私自身も癌の当事者となったので、積極的にアドバイザーを務めなくてはと思っていたものの、昨年は抗がん剤治療に追われていて(厳密にいうと、手を替え品を替え襲ってくる副作用を克服するのに精いっぱいで)、ゆっくり彼女とお話をする時間がなかなか取れなかった。しかし、放射線治療に入る前に、抗がん剤の副作用や手術の傷も落ち着いて一息つくことが出来たため、久々に彼女と長時間の連絡を取った。

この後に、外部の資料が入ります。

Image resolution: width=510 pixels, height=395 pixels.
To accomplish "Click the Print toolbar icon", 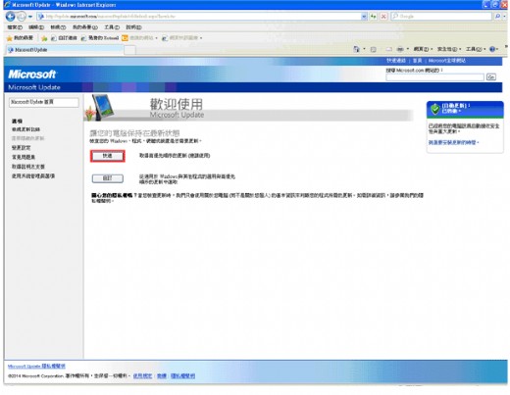I will 400,49.
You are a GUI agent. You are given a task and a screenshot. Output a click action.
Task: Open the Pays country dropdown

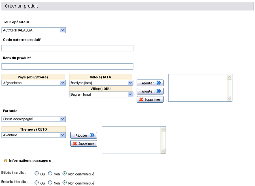coord(63,83)
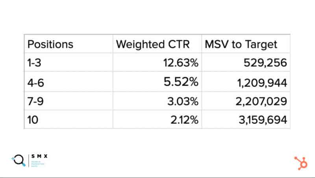Select the 12.63% CTR value
This screenshot has height=178, width=315.
181,63
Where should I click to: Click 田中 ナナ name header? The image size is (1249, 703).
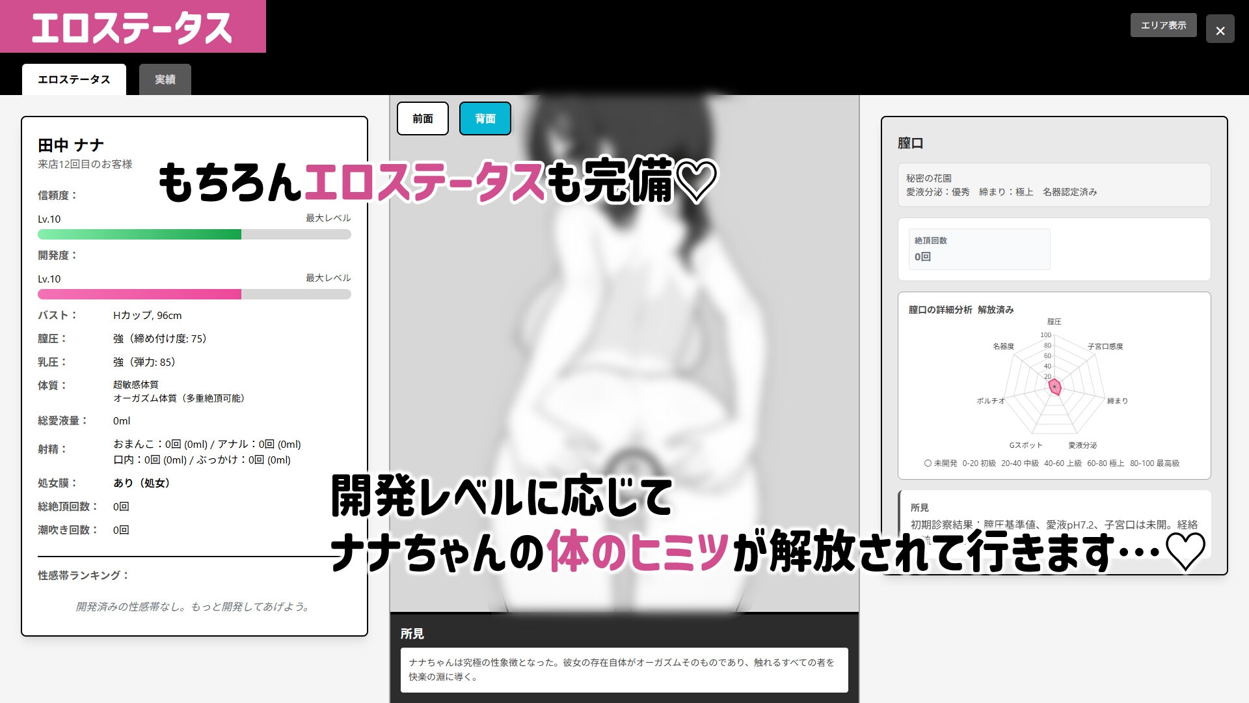click(71, 145)
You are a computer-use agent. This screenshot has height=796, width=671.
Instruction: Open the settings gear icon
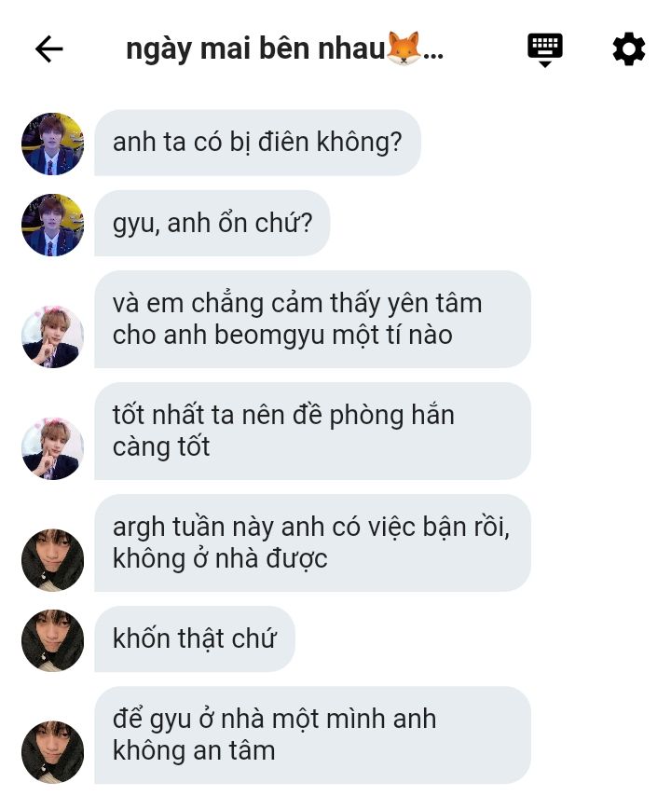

Mさんは本当に変わっていなかった。相変わらず純粋でエネルギッシュな主婦である。少しでも医療現場を知り、患者会に活かせる経験と知識を身につけるために、昨年の夏からは西宮市内の公立病院で病棟クラークとして働かれていた。

彼女に「患者会やワークショップが開催できなくて残念ですね」と話したところ、「ワークショップはできないけど、今私ができることを見つけたんです」と話された。

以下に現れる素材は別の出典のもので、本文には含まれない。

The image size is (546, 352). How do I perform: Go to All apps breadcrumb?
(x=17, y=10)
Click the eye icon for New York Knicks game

ここからは彼女のLINEをできるだけそのまま引用する。

「実は今、病院はマスクの在庫が切れてしまい、布マスクを配布されているんです。兵庫県は備蓄マスクが十分あると言われていたので特に対策は取ってなかったようなのですが、知事が100万枚中国に寄付してしまったせいで急激に足りなくなってしまったんです。全く何を考えているんだか・・・。で、師長さんがダブルガーゼでプリーツマスクを縫って、ナースさんたちに配っているんですよ。でもダブルガーゼが売り切れていると困ってらしたので、少しお貸ししています。かなり喜ばれています。しばらくコロナが落ち着くまでは、ダブルガーゼの有効活動に貢献したいと思っています。」

どうやらワークショップの材料用に集めたダブルガーゼを病院に寄付されていたようである。Mさんらしいな、と感じた。

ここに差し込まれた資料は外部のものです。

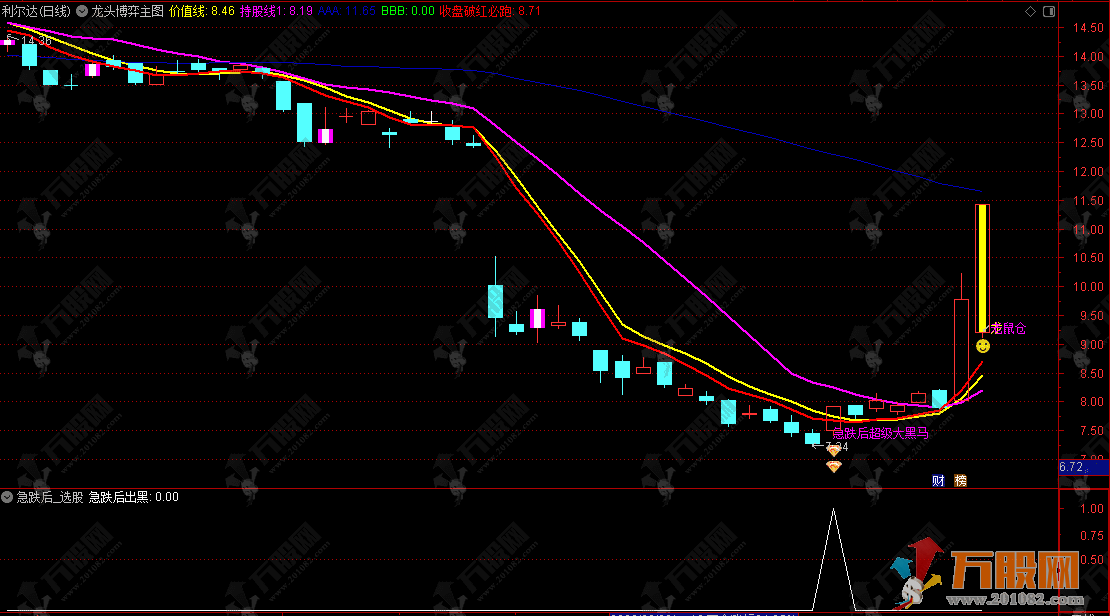Click the 急跌后超级大黑马 signal text
Viewport: 1110px width, 616px height.
(x=880, y=434)
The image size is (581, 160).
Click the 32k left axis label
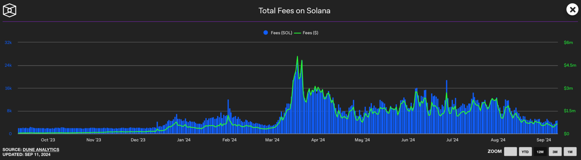[x=8, y=42]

今月はカフェを旅立ったTさんからも、夙川の綺麗な桜の写メと共に嬉しいメッセージが届いた。なんと社会福祉士の国家試験に合格したそうである。耳下腺癌が再発した際に、「何か役に立ちたい」と思い立って、通信制の大学講座を申し込んだTさん。彼女は手術を終え、教師にも復帰し、目標であった社会福祉士にもなった。

ルモワ参加者は前向きな人ばかりで、「今」を力いっばい生きる姿はキラキラとしている。

本エッセイは今月で一度最終回とさせていただくことにした。そしてカフェの再開と共に、新連載を開始したいと考えている。

全16回、一年半に渡り、皆様に『メディカル・カフェ Le Moi(ルモワ)』の一コマを紹介させて頂いた。執筆中は原稿を読んでくださる方をとても近くに感じ、エッセイを書くことは私の月課となり、紙面を通じて届く皆様の声は私の宝物だった。私の拙いエッセイにコメントを寄せて下さった方には、心からのお礼を述べたい。姫文を紹介して下さった元田さん、毎月サポートをして下さった中野編集長、会計の坂根さんには感謝の気持ちしかない。そして私を素敵な居場所へ迎え入れて下さった会員の皆様には、いつの日かお目にかかりたい。

必ずいつかまた、エッセイで再会を致しましょう!

そして再会の日まで、今という永遠を、少しでも輝かせながら生き抜くことができますように。